More powerful and grippy-sounding pure solid-state amps will give the latter more drive and urgency, but also tend not to have the transparency on offer here, a transparency that means the better recordings in our record collection are very easy to appreciate indeed.
The AT2000 has been priced to compete with the likes of Arcam's A38 (now £1,300). The A38 fared very well in a recent test, so we pulled it in for comparison with the Astin Trew – and we have to say that the newcomer comfortably held its own.
While the Arcam has a beefier bottom end, it's not able to resolve fine detail with the clarity of the AT, although both have a similar grip on timing. However, if you appreciate instrumental and vocal timbre or just want a more realistic sound, then the AT definitely has the edge. At least, it does with Guru QM10 loudspeakers, which are, perhaps, not a typical partnership choice, even if they are remarkably musical.
We brought in the PMc GB1i floorstander (£1,330) to act as a more realistic partner, and its more open and relaxed style revealed more of the AT's own openness and low-level resolving powers.
With a more appropriate source than our reference Resolution Audio opus 21 – namely the Cambridge Audio 840c – things went well so long as we stuck with refined software. Barb Jungr was as dynamic and three-dimensional as ever, but putting on the more challenging Third World Love, with their trumpet-led jazz vibes, did reveal the CD player's relatively coarse top end.
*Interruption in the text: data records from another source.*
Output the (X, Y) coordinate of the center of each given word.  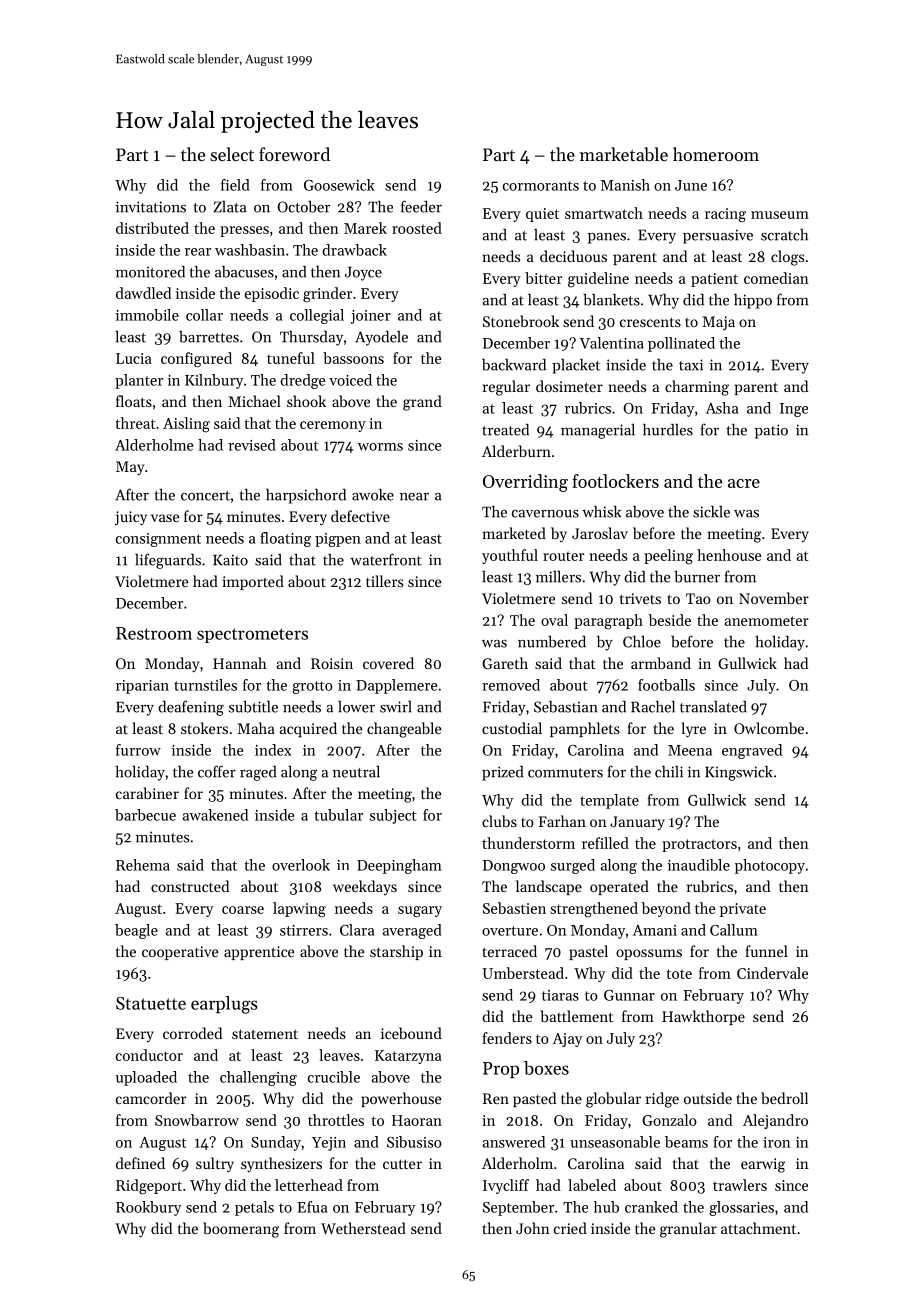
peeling (668, 557)
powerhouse (401, 1099)
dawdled (143, 293)
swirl (396, 707)
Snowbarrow (197, 1120)
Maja (718, 323)
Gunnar (629, 995)
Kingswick (739, 773)
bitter (543, 278)
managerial (598, 431)
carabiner (147, 793)
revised (252, 445)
This is a difficult album to get enjoyable results from, and the amplifier's transparency did reveal why. Although very competent, the Cambridge isn't a match for dearer machines in a revealing context such as this.
It's the sort of amp that will work extremely well with vinyl, where the smooth top end combined with great dynamics will exploit its skills. There's no phono input, sadly, but that's what standalone phono stages were made for.
With the AT2000, Astin Trew is offering a genuine alternative to the majority of integrated models in this price range. It's a design of such subtlety and finesse that it rivals Sugden's classic A21 amp, but without the thermal and power challenges of that model. The fact that it offers so much flexibility is the icing on a highly musical cake.